● **Dataset entries**
● ● ● ●
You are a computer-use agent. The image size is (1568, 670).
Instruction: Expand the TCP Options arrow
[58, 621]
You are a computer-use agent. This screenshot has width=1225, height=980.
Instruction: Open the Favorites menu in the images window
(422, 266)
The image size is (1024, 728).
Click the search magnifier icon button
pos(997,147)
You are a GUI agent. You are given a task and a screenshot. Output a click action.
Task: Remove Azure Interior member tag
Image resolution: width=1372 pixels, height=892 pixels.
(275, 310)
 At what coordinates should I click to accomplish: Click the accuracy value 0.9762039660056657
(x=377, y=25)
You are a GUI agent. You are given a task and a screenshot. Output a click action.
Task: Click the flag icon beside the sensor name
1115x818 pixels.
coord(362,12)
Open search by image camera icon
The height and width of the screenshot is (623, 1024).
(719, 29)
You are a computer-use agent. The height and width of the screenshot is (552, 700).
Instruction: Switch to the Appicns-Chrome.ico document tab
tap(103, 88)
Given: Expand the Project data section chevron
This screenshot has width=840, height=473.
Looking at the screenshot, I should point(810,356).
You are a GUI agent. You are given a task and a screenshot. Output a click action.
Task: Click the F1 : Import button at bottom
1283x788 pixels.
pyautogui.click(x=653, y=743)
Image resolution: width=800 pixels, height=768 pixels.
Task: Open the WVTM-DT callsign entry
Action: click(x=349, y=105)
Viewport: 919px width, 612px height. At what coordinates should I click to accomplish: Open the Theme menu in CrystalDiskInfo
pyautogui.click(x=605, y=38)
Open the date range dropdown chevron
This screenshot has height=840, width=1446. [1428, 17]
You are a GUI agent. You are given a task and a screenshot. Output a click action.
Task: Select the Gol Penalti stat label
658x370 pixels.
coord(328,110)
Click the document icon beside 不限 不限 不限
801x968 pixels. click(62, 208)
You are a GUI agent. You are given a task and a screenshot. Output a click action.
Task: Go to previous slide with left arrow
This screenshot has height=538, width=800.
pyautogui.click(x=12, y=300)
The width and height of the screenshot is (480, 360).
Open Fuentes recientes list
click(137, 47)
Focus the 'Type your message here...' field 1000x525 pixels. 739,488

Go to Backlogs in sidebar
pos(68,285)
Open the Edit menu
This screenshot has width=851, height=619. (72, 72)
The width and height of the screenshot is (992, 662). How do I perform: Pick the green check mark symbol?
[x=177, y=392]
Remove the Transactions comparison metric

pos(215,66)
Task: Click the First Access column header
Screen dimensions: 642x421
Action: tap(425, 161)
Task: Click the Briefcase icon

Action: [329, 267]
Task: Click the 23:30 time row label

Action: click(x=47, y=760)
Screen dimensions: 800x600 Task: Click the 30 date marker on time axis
● ● ● ●
● **Work instructions**
The answer must be an exact reproduction of all the records.

● **Answer space**
You are a computer-use agent. The image size is (1568, 670).
Instruction: Expand the TCP Options arrow
[58, 621]
You are a computer-use agent. This screenshot has width=1225, height=980.
Instruction: Open the Favorites menu in the images window
(422, 266)
The image size is (1024, 728).
Click the search magnifier icon button
pos(997,147)
You are a GUI agent. You are given a task and a screenshot. Output a click action.
Task: Remove Azure Interior member tag
Image resolution: width=1372 pixels, height=892 pixels.
(275, 310)
 At what coordinates should I click to accomplish: Click the accuracy value 0.9762039660056657
(x=377, y=25)
You are a GUI agent. You are given a task and a screenshot. Output a click action.
Task: Click the flag icon beside the sensor name
1115x818 pixels.
coord(362,12)
Open search by image camera icon
The height and width of the screenshot is (623, 1024).
(719, 29)
You are a computer-use agent. The height and width of the screenshot is (552, 700).
Instruction: Switch to the Appicns-Chrome.ico document tab
tap(103, 88)
Given: Expand the Project data section chevron
This screenshot has width=840, height=473.
Looking at the screenshot, I should point(810,356).
You are a GUI agent. You are given a task and a screenshot. Output a click action.
Task: Click the F1 : Import button at bottom
1283x788 pixels.
pyautogui.click(x=653, y=743)
Image resolution: width=800 pixels, height=768 pixels.
Task: Open the WVTM-DT callsign entry
Action: click(x=349, y=105)
Viewport: 919px width, 612px height. At what coordinates should I click to accomplish: Open the Theme menu in CrystalDiskInfo
pyautogui.click(x=605, y=38)
Open the date range dropdown chevron
This screenshot has height=840, width=1446. [1428, 17]
You are a GUI agent. You are given a task and a screenshot. Output a click action.
Task: Select the Gol Penalti stat label
658x370 pixels.
coord(328,110)
Click the document icon beside 不限 不限 不限
801x968 pixels. click(62, 208)
You are a GUI agent. You are given a task and a screenshot. Output a click action.
Task: Go to previous slide with left arrow
This screenshot has height=538, width=800.
pyautogui.click(x=12, y=300)
The width and height of the screenshot is (480, 360).
Open Fuentes recientes list
click(137, 47)
Focus the 'Type your message here...' field 1000x525 pixels. 739,488

Go to Backlogs in sidebar
pos(68,285)
Open the Edit menu
This screenshot has width=851, height=619. (72, 72)
The width and height of the screenshot is (992, 662). How do I perform: Pick the green check mark symbol?
[x=177, y=392]
Remove the Transactions comparison metric

pos(215,66)
Task: Click the First Access column header
Screen dimensions: 642x421
Action: tap(425, 161)
Task: Click the Briefcase icon

Action: [329, 267]
Task: Click the 23:30 time row label

Action: click(x=47, y=760)
Screen dimensions: 800x600 Task: Click the 30 date marker on time axis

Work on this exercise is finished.